**Task item:**
Copy out the entries below exactly as they stand, but only from the line containing "HORMONÁLNÍ JÓGOVÁ TERAPIE" through the line containing "Статьи (43, 1085)".

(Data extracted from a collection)
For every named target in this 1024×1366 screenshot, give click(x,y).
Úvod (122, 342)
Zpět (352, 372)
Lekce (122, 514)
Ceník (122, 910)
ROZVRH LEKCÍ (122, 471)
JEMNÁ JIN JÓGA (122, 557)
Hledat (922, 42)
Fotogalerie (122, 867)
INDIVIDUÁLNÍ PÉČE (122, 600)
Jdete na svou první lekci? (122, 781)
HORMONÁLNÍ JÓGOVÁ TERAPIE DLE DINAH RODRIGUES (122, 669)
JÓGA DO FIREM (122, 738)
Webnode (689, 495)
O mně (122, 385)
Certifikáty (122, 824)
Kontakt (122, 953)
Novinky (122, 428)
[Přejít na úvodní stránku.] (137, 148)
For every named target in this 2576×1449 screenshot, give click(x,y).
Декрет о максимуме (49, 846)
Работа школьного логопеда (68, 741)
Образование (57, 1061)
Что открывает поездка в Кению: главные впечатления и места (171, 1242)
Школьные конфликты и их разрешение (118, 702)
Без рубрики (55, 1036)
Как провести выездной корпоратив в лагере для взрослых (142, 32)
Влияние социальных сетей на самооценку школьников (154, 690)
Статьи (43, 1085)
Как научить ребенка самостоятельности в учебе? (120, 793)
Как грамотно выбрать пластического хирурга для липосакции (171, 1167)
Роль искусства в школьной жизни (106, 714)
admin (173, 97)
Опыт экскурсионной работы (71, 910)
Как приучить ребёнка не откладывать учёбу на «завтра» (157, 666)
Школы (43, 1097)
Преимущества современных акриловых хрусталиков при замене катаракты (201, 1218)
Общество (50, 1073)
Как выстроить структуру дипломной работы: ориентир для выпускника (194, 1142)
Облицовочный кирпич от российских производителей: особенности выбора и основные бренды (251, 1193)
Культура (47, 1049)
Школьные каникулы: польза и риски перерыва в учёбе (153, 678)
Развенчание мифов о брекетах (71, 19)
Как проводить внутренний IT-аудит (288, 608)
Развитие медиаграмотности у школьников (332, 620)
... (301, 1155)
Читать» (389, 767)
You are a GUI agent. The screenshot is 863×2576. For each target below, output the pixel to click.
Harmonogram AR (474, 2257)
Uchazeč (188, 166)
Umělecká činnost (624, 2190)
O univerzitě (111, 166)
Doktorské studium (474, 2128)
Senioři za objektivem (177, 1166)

**Written response:**
HORMONÁLNÍ JÓGOVÁ TERAPIE DLE DINAH RODRIGUES (122, 669)
JÓGA DO FIREM (122, 738)
Webnode (689, 495)
O mně (122, 385)
Certifikáty (122, 824)
Kontakt (122, 953)
Novinky (122, 428)
[Přejít na úvodní stránku.] (137, 148)
For every named target in this 2576×1449 screenshot, give click(x,y).
Декрет о максимуме (49, 846)
Работа школьного логопеда (68, 741)
Образование (57, 1061)
Что открывает поездка в Кению: главные впечатления и места (171, 1242)
Школьные конфликты и их разрешение (118, 702)
Без рубрики (55, 1036)
Как провести выездной корпоратив в лагере для взрослых (142, 32)
Влияние социальных сетей на самооценку школьников (154, 690)
Статьи (43, 1085)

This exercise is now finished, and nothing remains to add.